I know when Deng Xiaoping visited America in 1979 and established diplomatic relations with America with Carter, he was at the banquet with some deluded film star or something, and then people were saying to him that when they visited China, they'd seen professors who'd been subject to forced labor. But they were told that they enjoyed it because all these hardships and being in the labor camp had turned them into the new men. And Deng Xiaoping just said they were... I mean, they were mean to the Westerners who didn't know the truth, just took their word for it. They didn't know people couldn't tell them the real truth.

Dwarkesh Patel 00:56:03

Even in the case of Stalin in Russia, there was a famous New York Times reporter who was doing the Russian coverage for The New York Times, and reports would come in about the Ukrainian famine or these other atrocities, and he would write, knowing that no, this is not happening. I think there's a famous headline that says "Russians are hungry but not starving."

So actually, let's talk about Deng Xiaoping. And I want to ask about, so, during the Cultural Revolution, he is exiled and purged. And his son because he is known as, I don't know what exactly, the black...

Jung Chang 00:56:41

But basically the blacks. That's one of the racist side of Chinese society.
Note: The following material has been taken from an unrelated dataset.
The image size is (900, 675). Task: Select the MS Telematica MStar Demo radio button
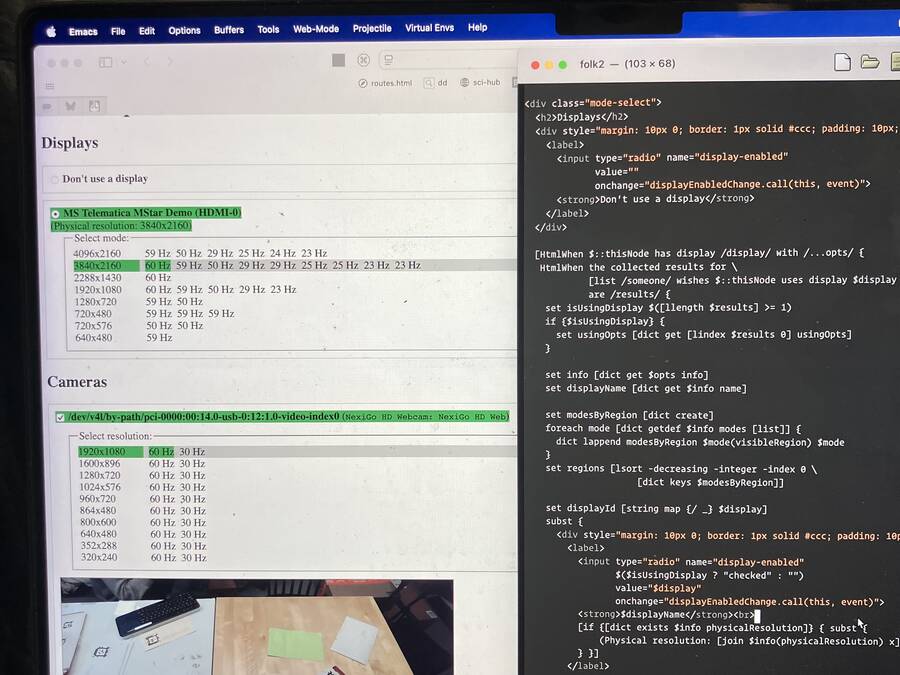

Black is bad. So the son was one of the five blacks.

Dwarkesh Patel 00:56:55

His son is chased out of a window by Red Guards. The doctors refuse to operate on him because he's Deng Xiaoping's son. So he's paralyzed for life and is forced to do manual labor. This guy who was basically kind of running China under Mao, he's doing manual labor out in the countryside. When he comes back into power after the Cultural Revolution, from the outside, I don't understand how he doesn't immediately denounce Mao. Talk about the horrible things he did. How did he allow—there's a quote from him—he says, "we must be careful not to overemphasize the crimes of Mao or something." For somebody who is so personally harmed by Mao, how is he not immediately condemning him?

Jung Chang 00:57:37

This is something I don't understand. And I also think he made a big mistake. If he had dissociated from Mao like Khrushchev had with Stalin, I mean, it would not have just been the right thing to do, but it would have been the popular thing to do because there was a great groundswell of sentiment for denouncing Mao or at least dissociating from him. Not just from the population, from the victims, which virtually everybody was in China, but from the leading elite, from most of his closest colleagues. I mean, for the few elders who were in favor of Mao, he could easily have dealt with them like Khrushchev had dealt with the Stalinists, but he chose not to. What got into his mind? I haven't studied him very carefully, but I think he was probably thinking that if you reject Mao, it's inevitable that Communism will collapse in China. Unlike Khrushchev's time in 1956, he could denounce Stalin without endangering Communist rule in Russia, but Deng at his time could not. Well, at least probably he thought he could not have denounced Mao without endangering the rule of the party because we're talking about the 1980s, late '70s, '80s now, near Gorbachev's time. So I think that's probably his devotion to the party.

Dwarkesh Patel 00:59:39

Yeah, but I think he might have been right. And obviously, the point is that he would have been right to say that. Well, this is actually inherent in the communist regime in Russia in the '80s when they have glasnost and perestroika, and they talk openly about the gulag system. That is one of the main contributing factors. And people say, well, how can a regime that allowed this to happen be allowed to exist anymore? How can this be our governing regime? And that does lead to the—yes, exactly.

Jung Chang 01:00:11

Which is why, by the way, Mr. Xi's argument, because he was against Gorbachev, against perestroika and glasnost. And exactly that, the communist regime would—know. In today's terms, that is the wealth, the money that is associated with power.

Dwarkesh Patel 01:00:39

In the book, you point out that Mao is acting in his self-interest and selfishly doing all these things. But it seems to me that a strong, if not motivation, at least enabling factor and organizing factor is definitely provided by the ideologies of communism and socialism, which sort of organizes society. Otherwise, it doesn't make sense to collectivize farms and to close down shops. And it also necessitates the purges. Because communism is a science, it has to work. And if it doesn't work, there must be internal capitalist saboteurs who must be condemned, brought out and killed. Isn't it the communism and socialism at the heart of the issue here?

Jung Chang 01:01:26

I think some people would undoubtedly think that way. But having researched Mao for twelve years, my conclusion about him was he was highly pragmatic, and the communist ideology suited him. He joined the Communist Party not because he was a passionate believer, but because it gave him a livelihood. I mean, he was asked to open a left-wing bookshop selling Communist and left-wing literature, and that started his life. But the few things about the ideology that you just mentioned - for example, the collectivization, it's highly conducive to what Mao wanted, which was food. If they had been private farmers, they would've farmed their food first and paid taxes, so to speak. But it's far more difficult to control hundreds of millions of peasants than to organize them into units, into communes.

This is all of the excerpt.